*MATERIAL FOR THE TASK*
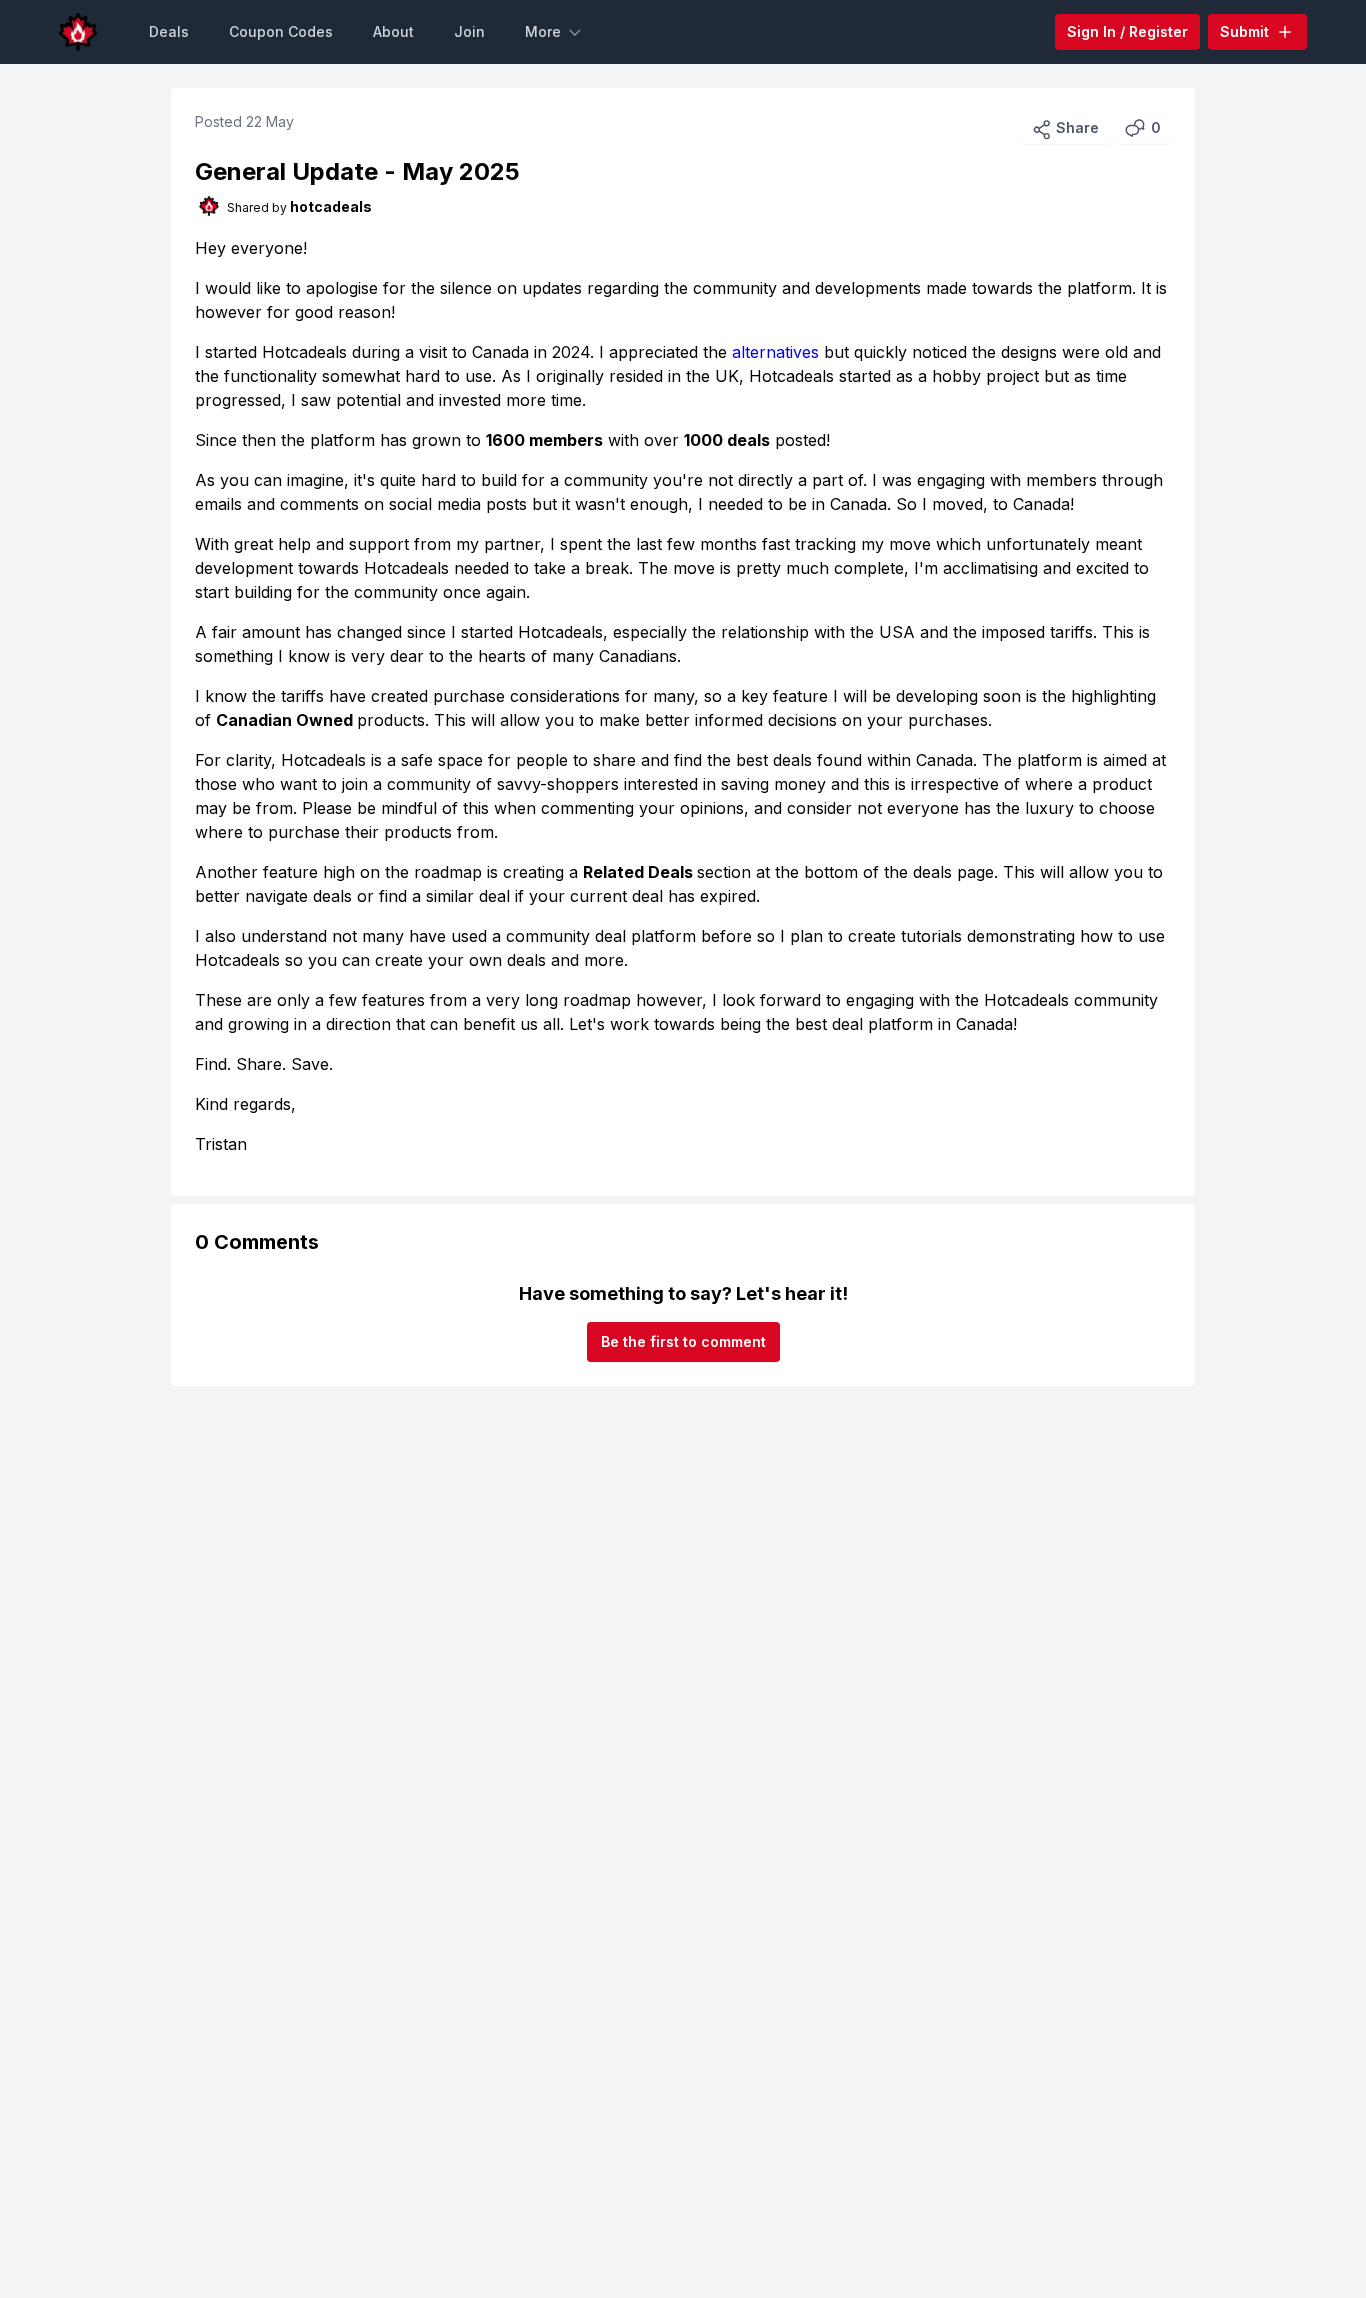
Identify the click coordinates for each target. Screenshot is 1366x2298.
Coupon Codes (281, 31)
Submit (1244, 31)
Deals (169, 31)
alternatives (775, 352)
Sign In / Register (1127, 31)
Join (469, 31)
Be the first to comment (683, 1341)
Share (1077, 127)
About (393, 31)
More (543, 31)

*ASSIGNMENT*
Only the pictures stay out; everything else in the listing above must be repeated exactly.

*SOLUTION TO THIS EXERCISE*
Identify the click coordinates for each target. Screenshot is 1366x2298.
Coupon Codes (281, 31)
Submit (1244, 31)
Deals (169, 31)
alternatives (775, 352)
Sign In / Register (1127, 31)
Join (469, 31)
Be the first to comment (683, 1341)
Share (1077, 127)
About (393, 31)
More (543, 31)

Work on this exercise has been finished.